__SET TASK__: Change "mailbox" to "inbox" in the listing below, keeping everything else the same. Write out all of its lines again.

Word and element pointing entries
((
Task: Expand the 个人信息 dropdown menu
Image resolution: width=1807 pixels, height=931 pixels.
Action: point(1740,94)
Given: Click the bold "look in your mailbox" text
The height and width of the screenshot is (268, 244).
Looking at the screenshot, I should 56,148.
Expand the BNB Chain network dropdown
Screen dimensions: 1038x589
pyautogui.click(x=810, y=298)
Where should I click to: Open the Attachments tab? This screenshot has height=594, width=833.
))
__ANSWER TO THE TASK__:
Task: Expand the 个人信息 dropdown menu
Image resolution: width=1807 pixels, height=931 pixels.
Action: point(1740,94)
Given: Click the bold "look in your inbox" text
The height and width of the screenshot is (268, 244).
Looking at the screenshot, I should 56,148.
Expand the BNB Chain network dropdown
Screen dimensions: 1038x589
pyautogui.click(x=810, y=298)
Where should I click to: Open the Attachments tab? This screenshot has height=594, width=833.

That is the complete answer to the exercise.